We circumvent all these issues by: utilizing AlN submounts with a thermal coefficient similar to that of the laser; bonding the submount to the QCL with hard AuSn solder; and optimizing device geometry and facet coatings for room-temperature, CW operation. This has enabled a maximum CW output of 2.9W at 293K. We have also studied the performance of our QCLs without thermoelectric cooling (often called “uncooled” operation) and found that they produce a maximum average power of 1.2W, and a CW power in excess of 1W. Recently, thanks to further improvements in thermal management, we have raised the bar for average power output for “uncooled” operation to 2.0W.

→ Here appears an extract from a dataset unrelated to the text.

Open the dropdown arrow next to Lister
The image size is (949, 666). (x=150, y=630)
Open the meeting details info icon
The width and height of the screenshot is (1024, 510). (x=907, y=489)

It is worth noting that our output power and wallplug efficiency figures are given for single-ended emission. As with all edge-emitting semiconductor lasers, as-cleaved QCLs emit light equally from both facets, and many researchers report the combined output from both facets as the output power. But the vast majority of applications demand single-ended output, a requirement that is fulfilled by depositing a high reflectivity coating on one of the facets. This is a daunting task for high-power QCLs – optical power density on the facet of a 2W laser can exceed 10 MW/cm2. However, we have risen to the challenge of producing a reliability coating operating in the mid-infrared and developed QCLs emitting 1W or more that can deliver many thousands of hours of degradation-free operation (see Fig.3).
To facilitate the integration of our QCL chips into various applications and ensure long-term reliability, these devices are installed into custom-designed butterfly type packages containing a thermoelectric cooler and collimation optics.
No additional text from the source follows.